Вынужденная ограниченность изслѣдованій. Болѣзнь. — Участіе товарищей. — Обмѣнъ рѣзкостями. — Въ Тироль.
Въ Мюнхенѣ я заболѣлъ.[3]
Рѣдко чья болѣзнь протекала среди такого сочувствія.
Товарищи на-перебой занимали меня разговорами съ цѣлью отвлечь мои невеселыя мысли отъ центра къ периферіи, отъ сущности моей болѣзни на второстепенные предметы внѣшней жизни.
— Попробую, дышетъ-ли онъ?
Они безъ устали комбинировали сладкія возможности перевезти меня на зеленые склоны Тироля, гдѣ бы смерть, разъ таковая была неизбѣжна, показалась бы мнѣ пріятной.
Бѣдняга Сандерсъ долженъ умереть, какъ подобаетъ человѣку съ золотымъ сердцемъ, — горячо говорилъ Крысаковъ. — Иначе я не прощу себѣ этого всю жизнь.
— Крошка Сандерсъ испуститъ духъ у подножія доломитовъ, — торжественно поднялъ руку Южакинъ.
— Мальчика слѣдуетъ отнести на ледникъ, — задумчиво говорилъ чистоплотный Мифасовъ. — Это одно въ состояніи предотвратить быструю порчу.
Они горячо обсуждали тексть телеграммы, которую пошлютъ изъ Тироля издателю, человѣку непосредственно заинтересованному въ датахъ нашей смерти. Каждому хотѣлось, чтобы была принята его редікція.

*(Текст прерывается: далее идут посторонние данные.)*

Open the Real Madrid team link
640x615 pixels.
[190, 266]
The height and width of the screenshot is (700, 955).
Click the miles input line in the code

Южакинъ предполагалъ просто:
— Krochka sconclialsia — крошка скончался.
Крысаковъ и Мифасовъ, единодушные въ понятіяхъ о красотѣ, предпочитали болѣе изящное:
— Enfant est fini — дитя погибло.
Я присоединился къ большинству, и они уѣхали спокойными въ кабачекъ Симплициссимуса, шумно обѣщая послать по дорогѣ доктора, на случай — необходимости констатировать мою смерть.

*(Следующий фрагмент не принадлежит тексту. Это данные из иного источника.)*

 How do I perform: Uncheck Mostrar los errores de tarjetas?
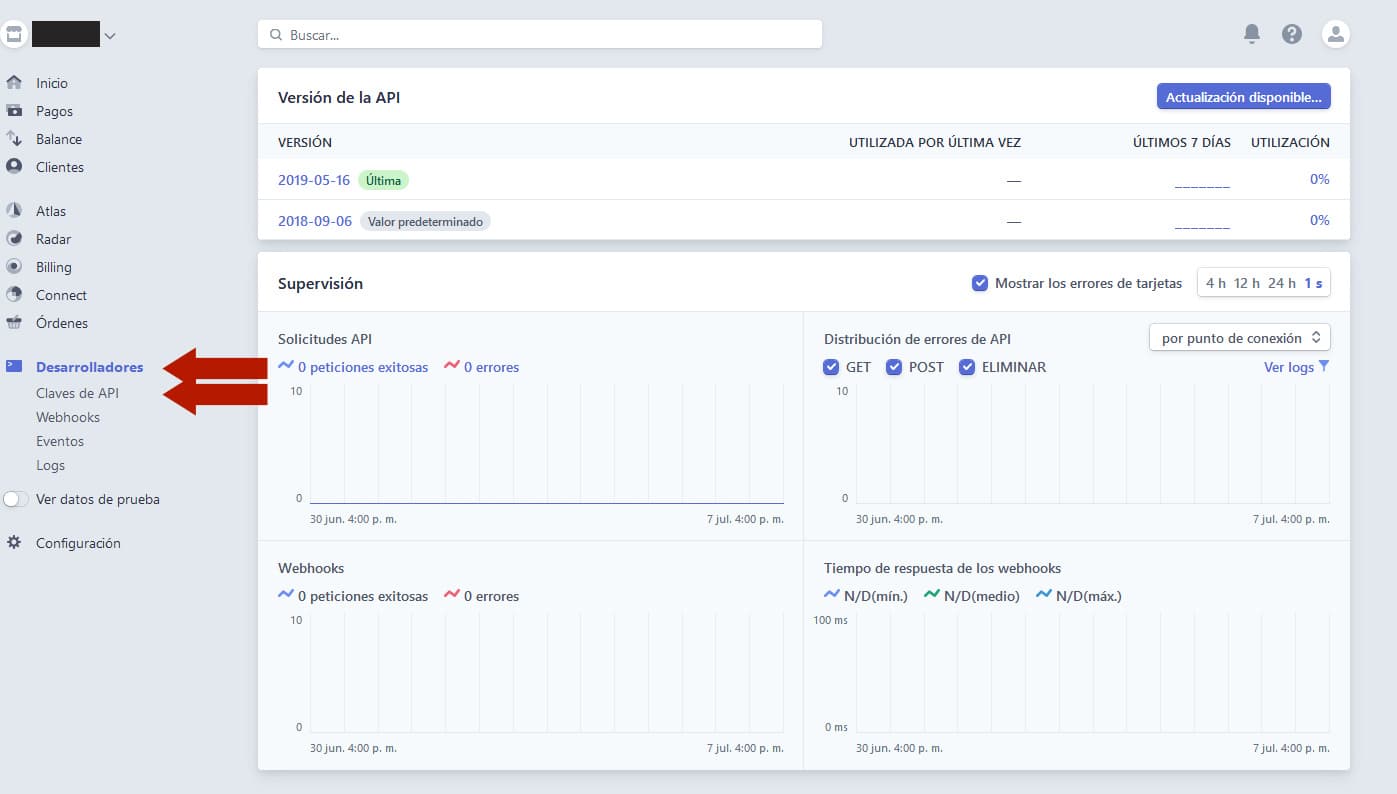pyautogui.click(x=980, y=283)
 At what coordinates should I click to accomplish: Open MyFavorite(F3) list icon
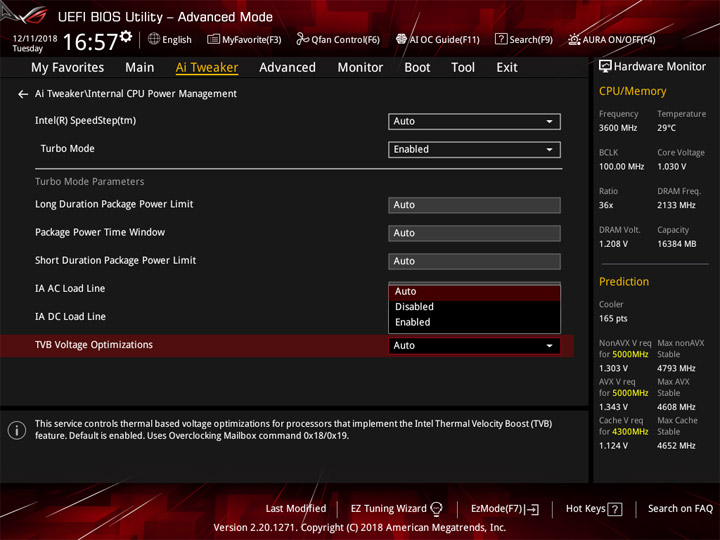point(213,39)
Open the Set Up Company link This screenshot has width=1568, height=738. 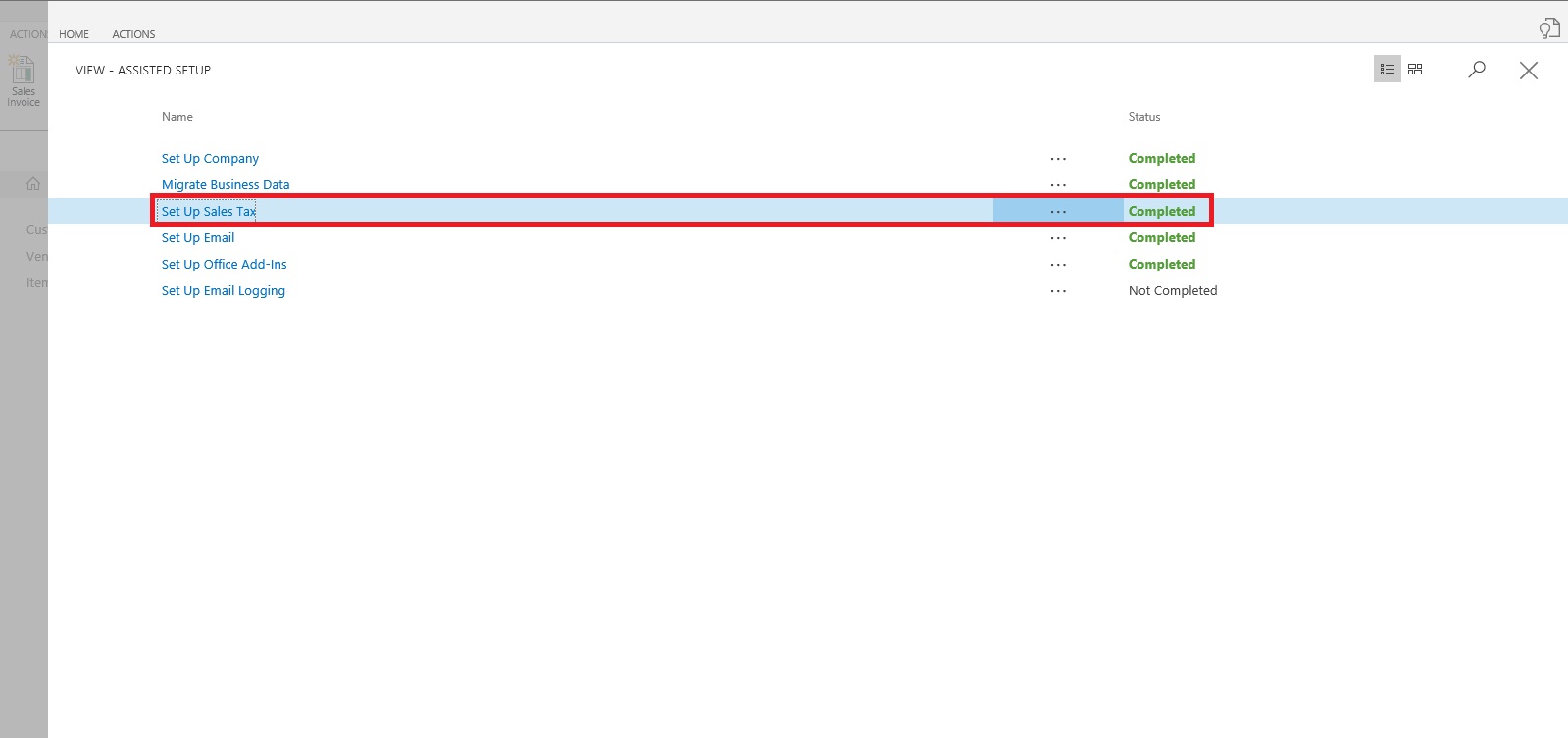tap(210, 159)
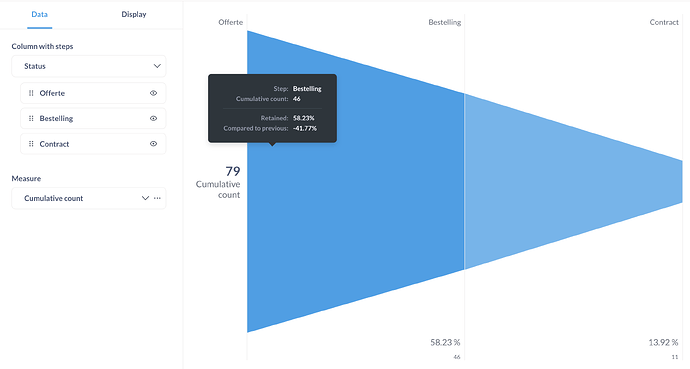Select the Data tab

click(x=40, y=14)
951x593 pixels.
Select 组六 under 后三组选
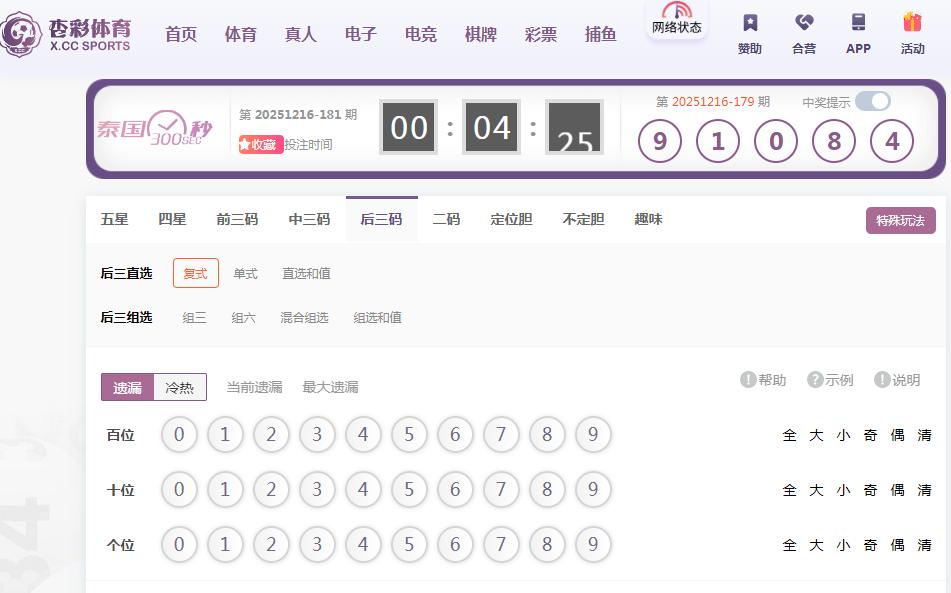[x=243, y=318]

Доктору не удалось этого сдѣлать и послѣ нѣсколькихъ неловкихъ пріемовъ со шприцемъ, онъ сказалъ:
— Вы здоровы.
Я съ нимъ не согласился и далъ ему девять марокъ. А чтобы смягчить этотъ поступокъ, спросилъ:
— Вы были въ Берлинѣ?
— Милостивый государь, — вѣжливо, но убійственно холодно отвѣтилъ онъ: — Если вы и не вполнѣ здоровы, то, во всякомъ случаѣ, настолько, чтобы отвѣчать за свои слова. Не такъ ли?

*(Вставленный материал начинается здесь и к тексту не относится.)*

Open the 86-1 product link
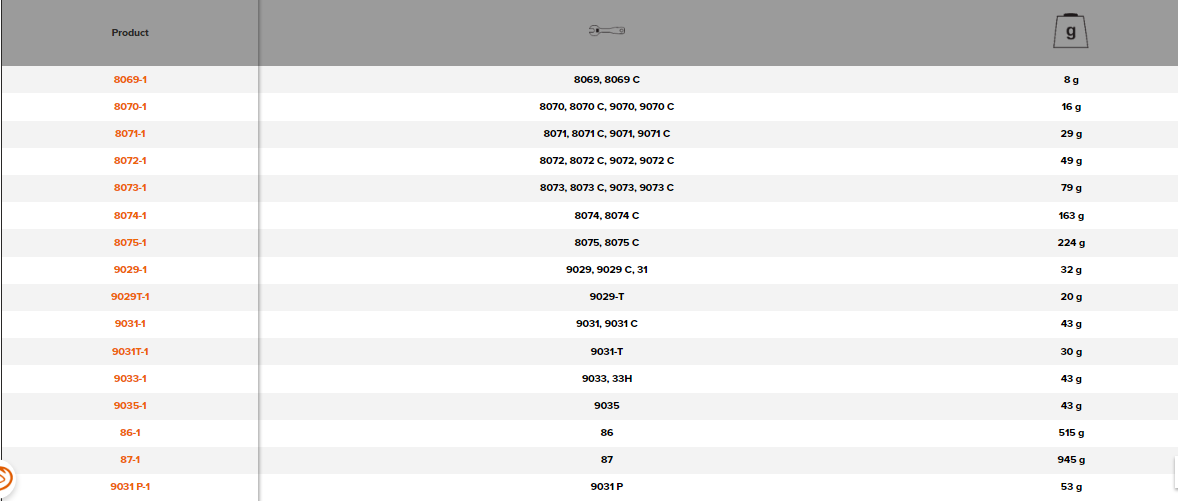The width and height of the screenshot is (1178, 501). pyautogui.click(x=130, y=433)
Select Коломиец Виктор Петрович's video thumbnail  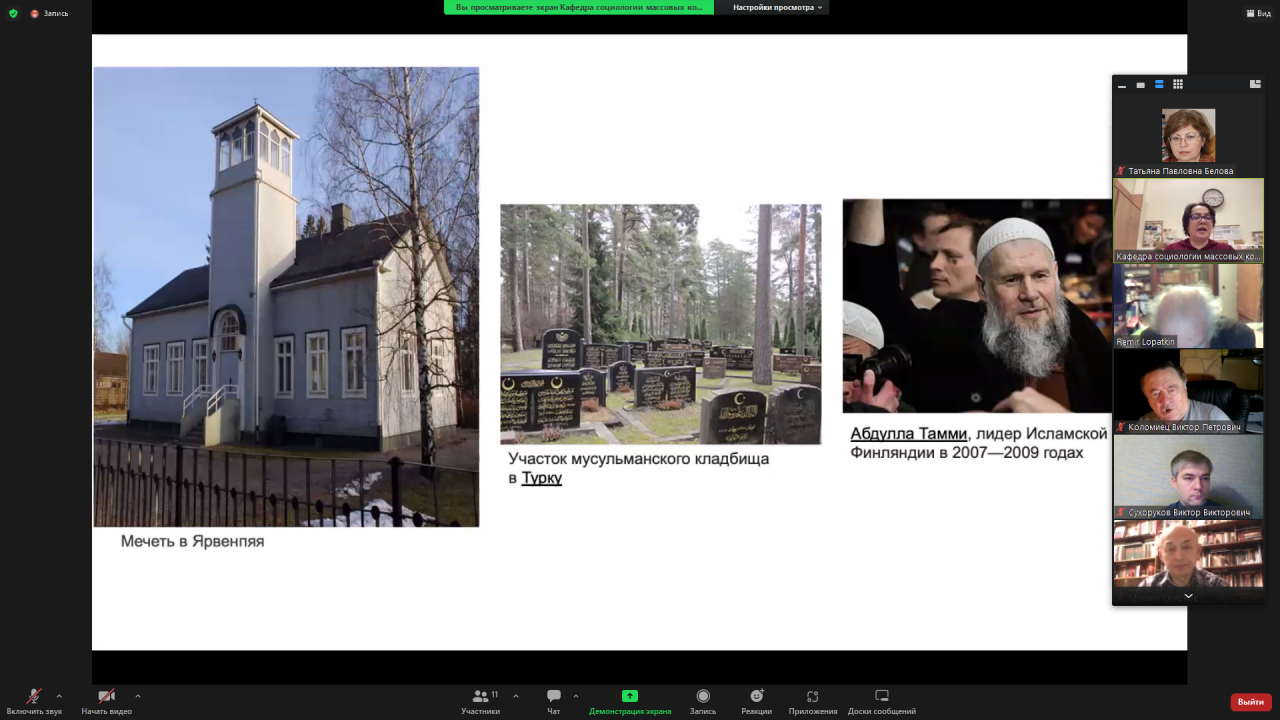(x=1188, y=391)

— Такъ, — сказалъ я невнятно.
— Тогда пусть вамъ будетъ извѣстно, что я былъ въ Лондонѣ, былъ въ Парижѣ, былъ гдѣ угодно, только не въ Берлинѣ.
— А я думалъ, что вы — пруссакъ, — воскликнулъ я съ неосторожностью человѣка, стоящаго одной ногой въ могилѣ.
— Я — пруссакъ?! — сдавленнымъ голосомъ спросилъ онъ. — Милостивый государь… — онъ дрожащими руками собралъ свои инструменты… — Милостивый государь… Въ такомъ случаѣ, вы — тоже самое!
— Вы всегда такъ разговариваете съ больными? — спросилъ я, приподнимаясь съ подушки.
— Простите, — пробормоталъ онъ, пристыженный.
Я хотѣлъ у него спросить, всѣ ли граждане объединенной Германіи обидчивы до такой степени, но онъ ушелъ.
Меня повезли въ Тироль.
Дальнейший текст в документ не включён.